Experiment-Driven Skill Development
Three Claude Code skills for developing, validating, and improving AI agent skills through blind A/B experimentation.
The Problem
How do you know if a Claude Code skill actually works? Compliance checks (does the agent follow the rules?) are necessary but insufficient. A skill can be followed perfectly and still produce worse results than baseline.
You need blind experiments. Run the same task with and without the skill, judge the outputs without knowing which is which, and let the data decide.
The Skills
experiment-set-design — what to test, how to progress phases
├── blind-skill-assessment — how to fairly judge results
└── iterative-skill-refinement — the improvement loop (uses both above)

[Data extracted from a collection]

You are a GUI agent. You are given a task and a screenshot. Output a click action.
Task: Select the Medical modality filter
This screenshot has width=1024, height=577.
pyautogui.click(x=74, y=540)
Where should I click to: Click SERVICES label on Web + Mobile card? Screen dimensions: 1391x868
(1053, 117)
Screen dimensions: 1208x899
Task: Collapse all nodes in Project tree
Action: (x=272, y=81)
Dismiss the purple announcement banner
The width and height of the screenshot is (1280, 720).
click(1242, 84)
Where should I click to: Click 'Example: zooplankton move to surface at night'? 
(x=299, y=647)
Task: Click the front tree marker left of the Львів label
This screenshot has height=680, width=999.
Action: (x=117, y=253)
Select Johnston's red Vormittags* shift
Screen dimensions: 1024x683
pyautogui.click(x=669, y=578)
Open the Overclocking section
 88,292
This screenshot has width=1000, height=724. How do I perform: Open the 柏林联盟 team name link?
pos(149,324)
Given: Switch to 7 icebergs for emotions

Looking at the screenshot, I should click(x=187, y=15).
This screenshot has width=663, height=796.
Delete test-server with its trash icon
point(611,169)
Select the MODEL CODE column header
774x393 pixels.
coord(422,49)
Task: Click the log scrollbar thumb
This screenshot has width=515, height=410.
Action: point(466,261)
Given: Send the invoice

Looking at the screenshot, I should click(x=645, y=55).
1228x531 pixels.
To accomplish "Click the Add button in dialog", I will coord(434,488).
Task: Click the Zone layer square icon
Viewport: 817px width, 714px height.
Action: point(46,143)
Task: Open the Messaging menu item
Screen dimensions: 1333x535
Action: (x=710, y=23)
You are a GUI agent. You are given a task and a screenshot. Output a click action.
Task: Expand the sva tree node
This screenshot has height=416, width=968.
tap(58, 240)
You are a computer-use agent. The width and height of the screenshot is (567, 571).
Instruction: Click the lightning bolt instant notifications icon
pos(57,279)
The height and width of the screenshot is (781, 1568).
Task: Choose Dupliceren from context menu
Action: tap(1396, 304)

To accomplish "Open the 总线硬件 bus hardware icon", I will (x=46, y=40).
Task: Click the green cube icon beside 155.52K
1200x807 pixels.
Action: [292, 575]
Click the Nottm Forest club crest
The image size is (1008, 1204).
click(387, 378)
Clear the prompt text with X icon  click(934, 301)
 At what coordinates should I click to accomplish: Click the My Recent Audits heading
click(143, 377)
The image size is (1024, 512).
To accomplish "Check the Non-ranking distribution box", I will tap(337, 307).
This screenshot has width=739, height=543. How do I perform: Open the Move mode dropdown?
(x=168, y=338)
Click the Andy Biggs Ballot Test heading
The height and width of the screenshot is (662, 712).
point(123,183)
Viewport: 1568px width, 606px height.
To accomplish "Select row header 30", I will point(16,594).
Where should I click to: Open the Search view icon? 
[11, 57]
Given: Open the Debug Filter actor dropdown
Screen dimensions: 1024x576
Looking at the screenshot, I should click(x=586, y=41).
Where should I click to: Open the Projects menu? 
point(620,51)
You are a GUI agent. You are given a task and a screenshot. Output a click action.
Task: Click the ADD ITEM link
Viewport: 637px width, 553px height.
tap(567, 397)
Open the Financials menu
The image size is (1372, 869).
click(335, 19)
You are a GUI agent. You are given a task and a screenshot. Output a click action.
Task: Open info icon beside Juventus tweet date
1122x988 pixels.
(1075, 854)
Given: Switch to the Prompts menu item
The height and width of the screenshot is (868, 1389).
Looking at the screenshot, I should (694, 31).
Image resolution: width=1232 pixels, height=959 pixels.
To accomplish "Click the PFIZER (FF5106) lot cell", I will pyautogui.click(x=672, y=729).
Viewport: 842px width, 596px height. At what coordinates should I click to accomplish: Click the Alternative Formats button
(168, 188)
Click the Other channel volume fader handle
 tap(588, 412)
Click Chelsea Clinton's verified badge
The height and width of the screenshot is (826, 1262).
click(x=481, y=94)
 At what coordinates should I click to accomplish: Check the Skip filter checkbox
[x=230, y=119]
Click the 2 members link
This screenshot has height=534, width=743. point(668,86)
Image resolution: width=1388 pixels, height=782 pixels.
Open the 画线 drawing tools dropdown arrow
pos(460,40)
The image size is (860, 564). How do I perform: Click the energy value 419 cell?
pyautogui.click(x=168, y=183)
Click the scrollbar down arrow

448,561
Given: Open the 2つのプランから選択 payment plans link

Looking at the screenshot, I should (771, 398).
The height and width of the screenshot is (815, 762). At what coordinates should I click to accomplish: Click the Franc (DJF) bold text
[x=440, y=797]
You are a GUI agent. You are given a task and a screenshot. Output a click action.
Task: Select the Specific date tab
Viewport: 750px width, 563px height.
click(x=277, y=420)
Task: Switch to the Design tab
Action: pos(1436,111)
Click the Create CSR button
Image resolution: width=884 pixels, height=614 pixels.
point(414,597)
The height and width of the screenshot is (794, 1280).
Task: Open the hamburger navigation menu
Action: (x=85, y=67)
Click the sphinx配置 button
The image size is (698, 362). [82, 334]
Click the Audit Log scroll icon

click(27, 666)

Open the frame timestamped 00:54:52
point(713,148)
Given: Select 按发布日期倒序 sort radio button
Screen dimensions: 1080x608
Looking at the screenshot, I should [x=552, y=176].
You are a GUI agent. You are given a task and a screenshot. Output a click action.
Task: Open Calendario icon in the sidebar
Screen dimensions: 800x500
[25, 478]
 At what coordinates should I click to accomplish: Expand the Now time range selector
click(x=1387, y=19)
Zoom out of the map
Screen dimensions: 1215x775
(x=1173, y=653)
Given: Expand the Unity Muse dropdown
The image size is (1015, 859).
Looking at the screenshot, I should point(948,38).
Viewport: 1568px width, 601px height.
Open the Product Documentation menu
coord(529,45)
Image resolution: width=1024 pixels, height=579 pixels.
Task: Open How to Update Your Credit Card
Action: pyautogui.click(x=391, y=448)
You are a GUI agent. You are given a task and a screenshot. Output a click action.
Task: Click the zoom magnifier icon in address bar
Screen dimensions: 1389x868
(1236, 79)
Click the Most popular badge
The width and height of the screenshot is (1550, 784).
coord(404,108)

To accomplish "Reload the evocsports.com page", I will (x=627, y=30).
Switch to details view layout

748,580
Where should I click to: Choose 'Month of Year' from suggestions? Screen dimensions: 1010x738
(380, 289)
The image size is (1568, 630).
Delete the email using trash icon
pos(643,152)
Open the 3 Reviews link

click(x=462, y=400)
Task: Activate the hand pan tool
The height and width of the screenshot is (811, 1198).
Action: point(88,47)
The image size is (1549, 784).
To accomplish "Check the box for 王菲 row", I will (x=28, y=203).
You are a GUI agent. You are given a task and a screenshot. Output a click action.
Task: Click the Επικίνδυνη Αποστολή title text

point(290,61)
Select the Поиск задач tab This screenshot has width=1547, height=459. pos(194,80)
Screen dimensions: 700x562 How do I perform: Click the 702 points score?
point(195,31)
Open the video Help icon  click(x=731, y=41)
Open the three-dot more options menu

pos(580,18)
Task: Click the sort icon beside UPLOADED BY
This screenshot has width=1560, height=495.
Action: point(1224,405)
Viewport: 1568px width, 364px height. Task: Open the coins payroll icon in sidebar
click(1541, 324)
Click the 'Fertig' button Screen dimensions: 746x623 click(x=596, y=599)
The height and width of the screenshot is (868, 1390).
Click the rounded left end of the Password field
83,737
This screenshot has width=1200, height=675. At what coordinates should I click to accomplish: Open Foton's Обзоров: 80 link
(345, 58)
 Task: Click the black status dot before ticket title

[Assignment]
How does the page on experiment-driven skill development characterize compliance checks?

[Exercise output]
It calls them necessary but insufficient.